Changes not in a release

Challenge overview

Recently concluded SAMPL7 challenges included a physical property challenge on pKa, partitioning, and permeability; a protein-ligand component on PHIP2; and host-guest binding on three systems: A pair of Gibb Deep Cavity Cavitands (GDCCs), a new "TrimerTrip" molecule from Lyle Isaacs and his group, and a series of cyclodextrin derivatives from Mike Gilson's group. Each host binds one or more guests, and each system involved a total of 9-20 binding free energy calculations. Additional details are provided below. Several hosts and/or guests were optional. Note that the SAMPL8 host-guest challenge is commencing

The planned later stage of SAMPL7 focused on GSK physical property data was shifted to SAMPL8 because of availability of a more time-sensitive physical property dataset which was used here.

Physical property challenge on pKa, partitioning, and permeability

We recently ran a new SAMPL7 challenge focusing on pKa, partitioning, and permeability. The Ballatore group at UCSD contributed a set of measured water-octanol log P, log D, and pKa values for 22 compounds. They also provided PAMPA permeability values they measured.

pKa prediction will consist of predicting relative free energies between compound microstates (which could be also thought of as the reaction free energy for that particular microstate transition; see pKa instructions). We chose free energies rather than pKa values given the recent work of Gunner et al.. For the purposes of the pKa challenge all possible tautomers of each ionization (charge) state are defined as distinct protonation microstates. Macro pKa values may be submitted to allow for a consistency check.

The partitioning prediction challenge will focus on predicting the difference in free energy for the neutral form between water and octanol. As a part of post prediction analysis challenge oraginzers will combine participant-predicted pKa and log P values to obtain estimated distribution coefficients, which will also be compared against experimental values. Participants may optionally submit their own log D values for a consistency check.

A PAMPA permeability prediction challenge was run in parallel to the pKa and partition coefficient challenge.

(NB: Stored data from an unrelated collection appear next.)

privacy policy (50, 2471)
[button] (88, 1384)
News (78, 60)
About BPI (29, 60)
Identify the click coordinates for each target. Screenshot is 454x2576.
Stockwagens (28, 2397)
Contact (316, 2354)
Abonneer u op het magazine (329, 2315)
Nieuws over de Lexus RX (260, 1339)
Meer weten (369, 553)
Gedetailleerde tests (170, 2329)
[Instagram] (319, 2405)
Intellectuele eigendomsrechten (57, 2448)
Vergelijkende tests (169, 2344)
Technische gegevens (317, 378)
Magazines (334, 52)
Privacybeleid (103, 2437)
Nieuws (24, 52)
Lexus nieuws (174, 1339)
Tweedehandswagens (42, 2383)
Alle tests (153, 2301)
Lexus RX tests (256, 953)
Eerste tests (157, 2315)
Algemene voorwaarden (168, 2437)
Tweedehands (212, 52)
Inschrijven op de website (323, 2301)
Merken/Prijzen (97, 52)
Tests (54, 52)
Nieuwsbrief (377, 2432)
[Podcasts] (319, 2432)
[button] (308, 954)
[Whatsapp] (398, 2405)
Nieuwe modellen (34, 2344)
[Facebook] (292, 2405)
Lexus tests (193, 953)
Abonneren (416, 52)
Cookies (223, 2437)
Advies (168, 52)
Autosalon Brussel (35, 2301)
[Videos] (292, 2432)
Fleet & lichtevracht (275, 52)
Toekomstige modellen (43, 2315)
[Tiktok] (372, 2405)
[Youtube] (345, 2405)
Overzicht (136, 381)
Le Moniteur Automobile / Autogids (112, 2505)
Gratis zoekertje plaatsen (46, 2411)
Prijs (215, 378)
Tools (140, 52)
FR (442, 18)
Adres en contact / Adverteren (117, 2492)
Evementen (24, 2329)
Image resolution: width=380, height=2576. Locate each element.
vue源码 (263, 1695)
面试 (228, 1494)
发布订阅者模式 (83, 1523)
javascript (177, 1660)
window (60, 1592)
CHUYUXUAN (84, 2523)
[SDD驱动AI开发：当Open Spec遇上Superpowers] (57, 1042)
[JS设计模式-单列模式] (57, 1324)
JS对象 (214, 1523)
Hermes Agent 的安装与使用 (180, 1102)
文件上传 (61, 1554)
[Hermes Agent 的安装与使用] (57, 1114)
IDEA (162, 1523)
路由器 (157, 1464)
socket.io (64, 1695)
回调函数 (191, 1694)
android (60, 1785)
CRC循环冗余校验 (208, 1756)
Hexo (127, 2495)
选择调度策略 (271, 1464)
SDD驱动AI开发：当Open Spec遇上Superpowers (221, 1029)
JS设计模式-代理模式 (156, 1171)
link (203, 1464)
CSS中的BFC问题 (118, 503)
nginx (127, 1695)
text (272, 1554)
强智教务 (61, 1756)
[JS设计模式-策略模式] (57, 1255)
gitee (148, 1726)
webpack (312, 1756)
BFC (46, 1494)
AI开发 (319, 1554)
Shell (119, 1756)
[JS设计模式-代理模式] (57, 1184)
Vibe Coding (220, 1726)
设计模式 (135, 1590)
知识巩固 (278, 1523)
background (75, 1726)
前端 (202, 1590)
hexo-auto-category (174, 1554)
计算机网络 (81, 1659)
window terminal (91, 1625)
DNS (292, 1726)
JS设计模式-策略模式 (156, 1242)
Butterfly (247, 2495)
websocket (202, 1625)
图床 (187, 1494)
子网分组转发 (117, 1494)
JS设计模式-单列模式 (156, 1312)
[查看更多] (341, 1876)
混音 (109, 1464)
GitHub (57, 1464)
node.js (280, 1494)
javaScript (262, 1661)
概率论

All three challenges were optional.

Challenge inputs, submission details and submission templates can be found here.

PHIP2 binding prediction

We recently ran a set of SAMPL7 challenges focusing on protein-ligand binding, in partnership with the XChem facility for fragment screening at Diamond Light Source. The second bromodomain of PHIP (PHIP2) was targeted in an extensive X-ray crystallographic fragment screening experiment, leading to the 3D structures of multiple hits. This SAMPL7 challenge will take advantage of this dataset, addressing computational methods for the discrimination of binders from non-binders, binding pose predictions, and the unique opportunity to select new candidate ligands from a database, to be validated experimentally by X-ray crystallography at the Diamond Light Source (Harwell, UK).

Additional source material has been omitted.